#### [Problem to work on]
Repeat word for word the part of the records below that opens with the line containing "Given: Click the ESPN BET column header" and closes with the last line of the records.

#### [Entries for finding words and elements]
────────

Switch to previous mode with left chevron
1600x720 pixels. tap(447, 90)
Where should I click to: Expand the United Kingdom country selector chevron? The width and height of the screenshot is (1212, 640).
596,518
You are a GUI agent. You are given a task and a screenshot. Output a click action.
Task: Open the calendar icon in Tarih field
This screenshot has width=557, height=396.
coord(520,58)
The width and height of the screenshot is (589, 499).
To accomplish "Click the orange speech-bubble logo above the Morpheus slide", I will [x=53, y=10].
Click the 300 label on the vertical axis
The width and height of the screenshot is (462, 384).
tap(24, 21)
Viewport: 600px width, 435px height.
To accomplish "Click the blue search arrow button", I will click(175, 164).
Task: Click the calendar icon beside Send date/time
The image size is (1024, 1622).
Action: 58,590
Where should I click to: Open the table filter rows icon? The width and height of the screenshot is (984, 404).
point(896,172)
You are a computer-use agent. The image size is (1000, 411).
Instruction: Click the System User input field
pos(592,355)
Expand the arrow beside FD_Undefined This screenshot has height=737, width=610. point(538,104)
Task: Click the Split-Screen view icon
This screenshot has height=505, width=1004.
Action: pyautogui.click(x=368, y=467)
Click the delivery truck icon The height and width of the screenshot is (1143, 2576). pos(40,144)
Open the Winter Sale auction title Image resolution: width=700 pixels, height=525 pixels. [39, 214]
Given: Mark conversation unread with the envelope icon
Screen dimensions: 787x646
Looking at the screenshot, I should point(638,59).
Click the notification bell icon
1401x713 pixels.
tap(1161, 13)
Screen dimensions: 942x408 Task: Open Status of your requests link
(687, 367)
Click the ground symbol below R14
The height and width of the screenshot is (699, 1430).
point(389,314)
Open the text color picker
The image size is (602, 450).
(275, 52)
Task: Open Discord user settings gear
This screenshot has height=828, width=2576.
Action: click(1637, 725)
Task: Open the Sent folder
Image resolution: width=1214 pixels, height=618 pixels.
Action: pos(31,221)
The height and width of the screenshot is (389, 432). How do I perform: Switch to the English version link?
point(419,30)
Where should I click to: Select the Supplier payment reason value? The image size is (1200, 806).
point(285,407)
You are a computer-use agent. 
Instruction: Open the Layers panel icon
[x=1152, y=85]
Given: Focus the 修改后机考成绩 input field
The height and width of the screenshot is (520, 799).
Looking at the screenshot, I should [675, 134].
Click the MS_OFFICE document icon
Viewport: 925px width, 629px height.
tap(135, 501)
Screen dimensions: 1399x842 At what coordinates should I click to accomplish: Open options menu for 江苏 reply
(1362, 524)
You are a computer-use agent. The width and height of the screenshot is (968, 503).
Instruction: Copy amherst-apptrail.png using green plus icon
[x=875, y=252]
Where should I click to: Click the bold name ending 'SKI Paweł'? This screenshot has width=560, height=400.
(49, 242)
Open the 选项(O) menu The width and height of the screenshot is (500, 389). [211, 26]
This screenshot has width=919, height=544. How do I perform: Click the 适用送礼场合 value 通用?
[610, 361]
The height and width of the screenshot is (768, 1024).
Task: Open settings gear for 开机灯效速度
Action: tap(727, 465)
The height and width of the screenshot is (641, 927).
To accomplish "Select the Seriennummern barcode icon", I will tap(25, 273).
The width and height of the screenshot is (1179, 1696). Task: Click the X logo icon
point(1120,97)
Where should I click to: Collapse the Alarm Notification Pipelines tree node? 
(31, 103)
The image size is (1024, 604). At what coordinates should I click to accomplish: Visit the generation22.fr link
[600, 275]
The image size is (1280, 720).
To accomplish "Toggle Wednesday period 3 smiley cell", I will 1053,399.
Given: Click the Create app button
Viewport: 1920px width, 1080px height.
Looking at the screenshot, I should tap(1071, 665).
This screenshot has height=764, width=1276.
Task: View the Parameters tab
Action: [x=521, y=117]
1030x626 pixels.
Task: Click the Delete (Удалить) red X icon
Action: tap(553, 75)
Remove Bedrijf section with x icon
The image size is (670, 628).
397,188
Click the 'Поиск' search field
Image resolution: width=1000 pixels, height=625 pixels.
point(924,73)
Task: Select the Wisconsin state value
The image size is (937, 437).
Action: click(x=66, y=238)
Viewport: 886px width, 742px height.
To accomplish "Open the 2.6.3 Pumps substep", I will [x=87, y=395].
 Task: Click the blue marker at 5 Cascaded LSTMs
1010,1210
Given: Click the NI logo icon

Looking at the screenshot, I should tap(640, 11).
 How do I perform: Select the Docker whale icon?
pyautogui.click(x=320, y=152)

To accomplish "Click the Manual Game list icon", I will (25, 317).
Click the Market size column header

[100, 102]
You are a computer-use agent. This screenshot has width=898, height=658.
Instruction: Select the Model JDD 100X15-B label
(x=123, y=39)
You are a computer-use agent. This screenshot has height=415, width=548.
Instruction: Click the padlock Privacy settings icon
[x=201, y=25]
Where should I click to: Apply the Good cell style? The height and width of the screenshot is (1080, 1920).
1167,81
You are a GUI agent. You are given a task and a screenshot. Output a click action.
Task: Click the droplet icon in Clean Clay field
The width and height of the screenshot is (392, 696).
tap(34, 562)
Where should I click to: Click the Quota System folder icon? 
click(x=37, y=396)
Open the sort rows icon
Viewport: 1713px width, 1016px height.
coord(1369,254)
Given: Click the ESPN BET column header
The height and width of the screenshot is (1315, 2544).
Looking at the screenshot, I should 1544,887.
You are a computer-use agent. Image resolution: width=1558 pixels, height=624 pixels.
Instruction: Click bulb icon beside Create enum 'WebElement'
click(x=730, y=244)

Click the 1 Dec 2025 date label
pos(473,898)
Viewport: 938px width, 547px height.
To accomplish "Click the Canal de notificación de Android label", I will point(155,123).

────────

#### [Solution below]
Given: Click the ESPN BET column header
The height and width of the screenshot is (1315, 2544).
Looking at the screenshot, I should 1544,887.
You are a computer-use agent. Image resolution: width=1558 pixels, height=624 pixels.
Instruction: Click bulb icon beside Create enum 'WebElement'
click(x=730, y=244)

Click the 1 Dec 2025 date label
pos(473,898)
Viewport: 938px width, 547px height.
To accomplish "Click the Canal de notificación de Android label", I will point(155,123).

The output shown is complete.